* start Excerpted records *

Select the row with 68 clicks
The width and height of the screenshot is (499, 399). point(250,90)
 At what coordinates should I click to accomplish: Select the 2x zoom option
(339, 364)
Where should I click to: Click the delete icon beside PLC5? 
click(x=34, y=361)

* end Excerpted records *
* start Excerpted records *

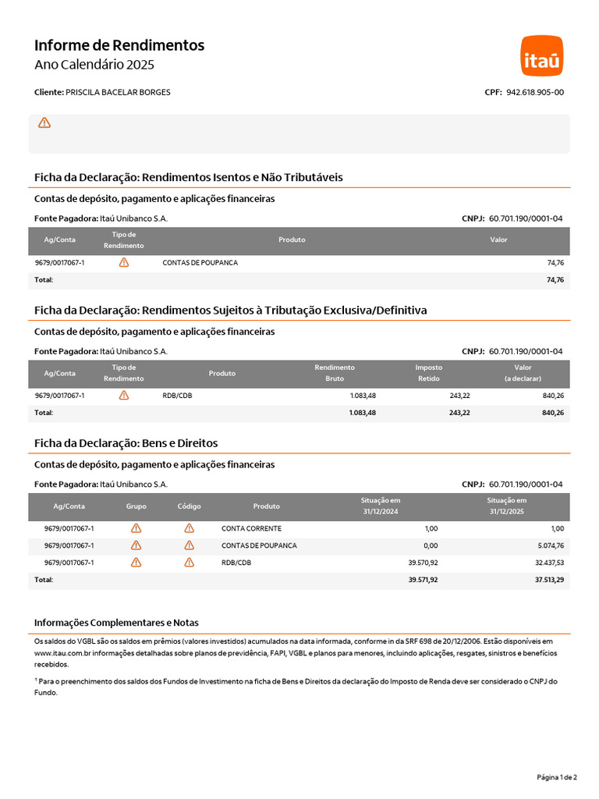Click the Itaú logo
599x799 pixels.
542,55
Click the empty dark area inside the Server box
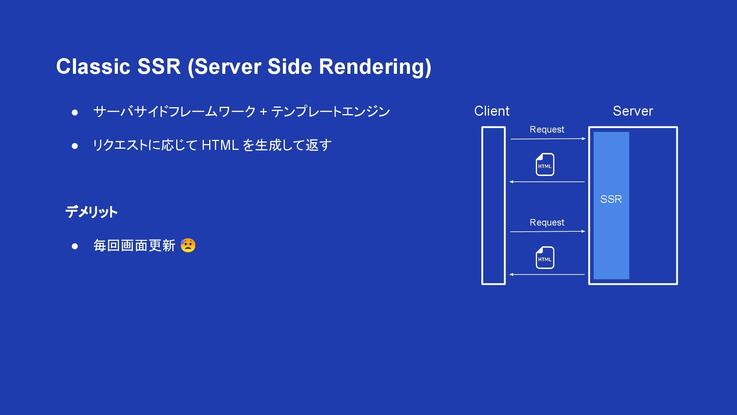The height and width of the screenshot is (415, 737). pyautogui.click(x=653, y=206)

* end Excerpted records *

Edit the data from the line with "Select the row with 68 clicks" to the line with "click(x=34, y=361)" by replacing "delete icon" with "remove button" and leaving everything else as it is.

Select the row with 68 clicks
The width and height of the screenshot is (499, 399). point(250,90)
 At what coordinates should I click to accomplish: Select the 2x zoom option
(339, 364)
Where should I click to: Click the remove button beside PLC5? 
click(x=34, y=361)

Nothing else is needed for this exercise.